So I desperately grab for the words of a man who
helped invent the atomic bomb. After seeing the first one tested,
Robert Oppenheimer turned to ancient Indian scripture: "I am become
death, the destroyer of worlds."
I think I can start there because the most famous
address in New York is no more. The forwarding address comes from
an age of atomic bombs.
"Where you headed to, sir?" is the question at a
police checkpoint.
"Down to Ground Zero," says a state police investigator
named Paul DeSalvador. Ground Zero is the patch of earth right above
where an A-bomb goes off underground.
Since
two planes were turned into bombs on September 11, there are so many
people missing they would fill an entire Orange County village. There
are enough grieving survivors to fill an entire country.
So many of those men and women have tried to describe
what they saw and felt. Mostly, they end up saying the same thing:
It has to be seen with one's own eyes. Then, only then, can a description
be attempted.
Record photographer Jeff Goulding and I tried.
It could be described as a war zone because only
an act of war could rip a piece of New York's skyline right out of
the sky.
Only in a war zone could you find the pieces of
that skyline lying on the ground. They were crumpled, burnt, smashed
like a kid's tinker toy set after a tantrum.
But then you look around, and you see hard hats
everywhere, and a skyline of cranes, their booms extended like the
arms of gigantic spiders. The air gets loaded down with gluey, burnt
chemical smells, so loaded you want to push it out of the way like
a smelly old curtain.
There are men with barbed-wire stubble and far-away
looks in their eyes, wearing police and fire uniforms. There are contractors
with their jaws set, getting out of pickups from Virginia, Cleveland,
Missouri.
So maybe it's not a war zone, maybe it's the biggest
demolition site you've ever seen, the aftermath of a hurricane or
a tornado.
And then three National Guardsmen blurt out, "Whoa,
whoa, whoa!" as you cross a checkpoint and they ask for IDs. One of
them asks to borrow your binoculars so he can see if someone's got
a camera mounted in a building nearby, trying to take pictures of
body parts being recovered from nearby 5 World Trade Center.
There are red Xs marked on the mountain of metal
and pulverized concrete where the south tower used to be. They mark
the places where K9 dogs have hit upon the odor of human beings.
So, maybe it's not a demolition scene, maybe it's
a crime scene, and you can't imagine how there could ever be enough
detectives and investigators in this world, or any other, to gather
the evidence and solve the crime.
There is the steady hum of generators, and the howl
of backhoes making a precarious climb up what used to be the Twin
Towers.
It takes about 45 minutes to make a circle around
the place that is a war zone and a demolition site and a crime scene
with a name taken from the language of atomic bombs.
Near the blackened skeleton of a building that used
to be 7 World Trade Center, there is smoke rising from the piles.
The temperature is 400 degrees in some spots.

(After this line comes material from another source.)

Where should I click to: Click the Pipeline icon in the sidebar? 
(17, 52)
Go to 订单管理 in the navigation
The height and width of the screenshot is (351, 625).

It is heat from hell. And if the devil himself saw
this place, he would take a detour.
But there are people working here and all through
the city, binding the city's wounds and their own. They work through
400-degree heat and emotion and pain that burns even hotter than that.
Unlike words, these people will not fail. They will
not be stopped.
Not even by death, destroyer of worlds.